From the very morrow of the referendum, in which Labour stood for Remain, Corbyn demanded immediate implementation of Article 50 – his own “Get It Done” slogan, which disarmed the party.

Instead of a concerted campaign to explain what Brexit will mean, why it was backed and financed by the US Alt-Right and why, despite the referendum, Labour remained opposed to it, the Corbyn leadership and its allies committed the party to the ludicrous idea that a Labour government (what Labour government?) would negotiate a deal that would maintain all the benefits and standards of EU membership – at the same time as leaving it!

Results and prospects

The scale of Labour’s defeat, it wasn’t just beaten, it was whipped, is historic. Friday 13th will be remembered as a turning point, not only for the party but for the country. But a turn in which direction? There has to be a reckoning and there should be a parting of the ways.

The Blairites have been waiting for this, and sharpening their knives while they waited. They will insist that the party should have been openly pro-EU and never have adopted a radical programme. The Lexiteers, ever ready to pander to patriotism and the most backward sections of the class, will equally insist that the party should have been openly anti-EU and given greater emphasis to Corbyn’s own opposition to free movement.

Socialist Internationalists in the party will oppose both these false strategies, both these excuses for failure. Our internationalism is not that of the pro-EU right wing whose purpose is to ensure British capital has easy access to the biggest and wealthiest trading bloc in the world. Our socialism is not that of the Lexiteers who foolishly believe that, unlike EU capital, British capital will meekly accept wholesale nationalisation and planning if Labour were ever to win a parliamentary majority.

Our internationalism is based on the accuracy of Marx’s proposition that the working class has no fatherland.
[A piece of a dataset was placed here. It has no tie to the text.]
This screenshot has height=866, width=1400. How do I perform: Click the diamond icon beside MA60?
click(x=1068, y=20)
That was no mere rhetorical flourish, it was a profound insight into reality; capitalism is an international economic system in which capital exploits labour all over the world but is owned by ruling classes rooted in the soil of nation states. The working class, by contrast, sells its ability to work to capitalists who may be based anywhere in the world. As a class, therefore, it is international although, of course, it lives and works in particular countries.

Because of their national character, the capitalists of Europe can never peacefully integrate Europe into one, multinational state. The workers of Europe, however, already work for corporations that straddle not just the national frontiers within the EU but all the continents of the world. Those corporations themselves are subordinated to financial institutions who direct investment to where they expect the highest profits. Thus, all Europe’s workers, indeed all the world’s workers, are exploited by the international capitalist system – and have a common interest in ending that exploitation.
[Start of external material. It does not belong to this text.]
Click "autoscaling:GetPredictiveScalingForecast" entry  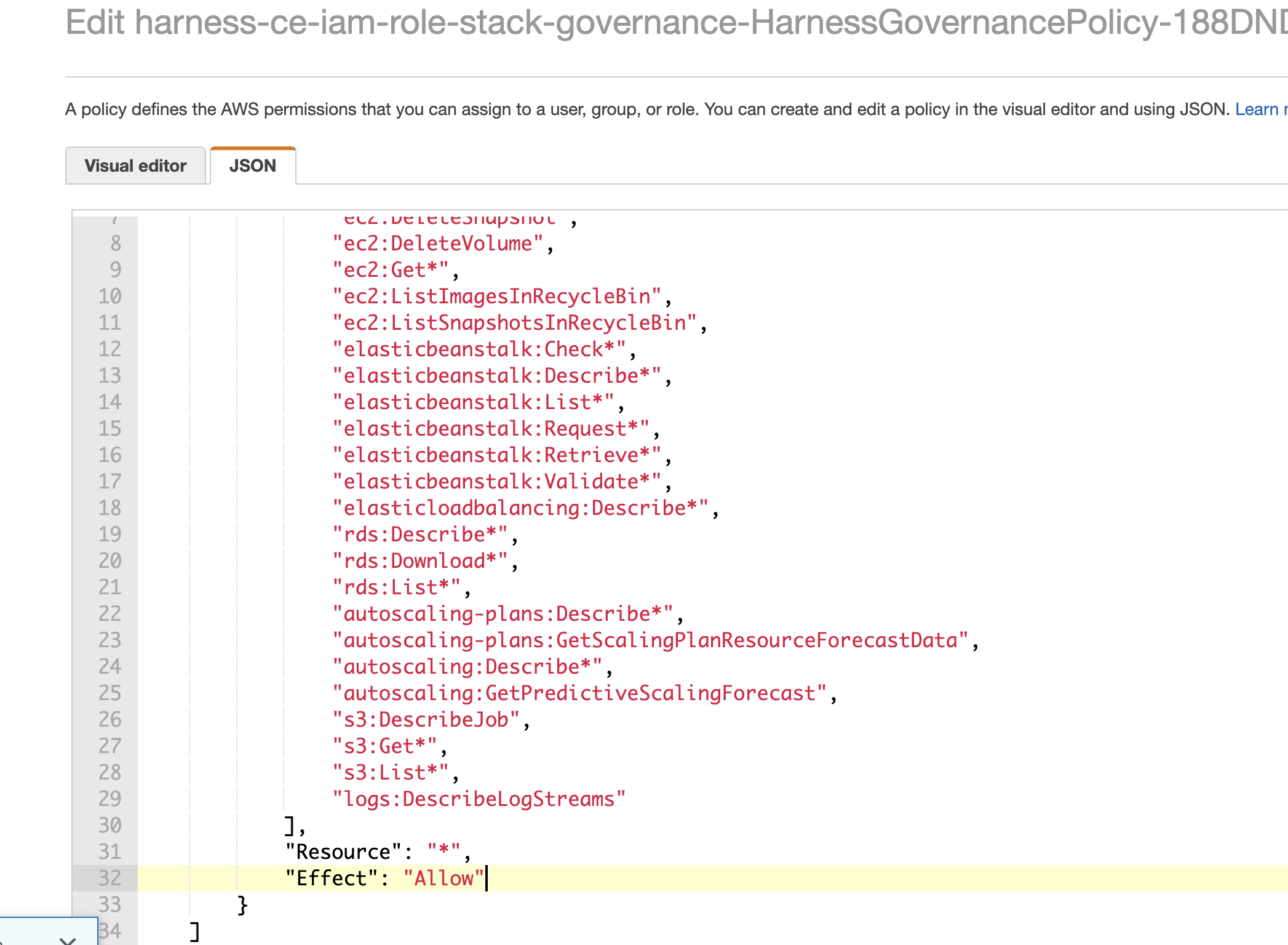(579, 693)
In the aftermath of such a resounding defeat, there will rightly be an intense internal fight within the Labour party. In that fight, socialist internationalists need to regroup themselves around a strategy drawn from this understanding of the world, a strategy that promotes the common interests of all workers and proposes the organisations and objectives that can advance those interests.

Johnson’s Brexit will guarantee an offensive against workers’ rights, jobs and working conditions, as well as what is left of the welfare state. The likelihood of an international economic downturn, even another financial collapse, will deepen the crisis in this country. No doubt the Tories, and probably the Lexiteers, will blame “Europe” for their woes. No doubt, either, that the far right will be emboldened to blame, and attack, immigrants and the Left.

These are the conditions the Left must face. This is the reality a revolutionary strategy has to counter. Red Flag has its own proposal, an action programme, which seeks to chart a way forward, against all attempts to water down the existing Labour programme or foist a collaborationist leader on the party. We offer it not as any kind of ultimatum but as a proposal for discussion and amendment by all those, in the Labour party or not, who see the need to learn the lessons of “Corbynism” and regroup socialist internationalists for the battles to come.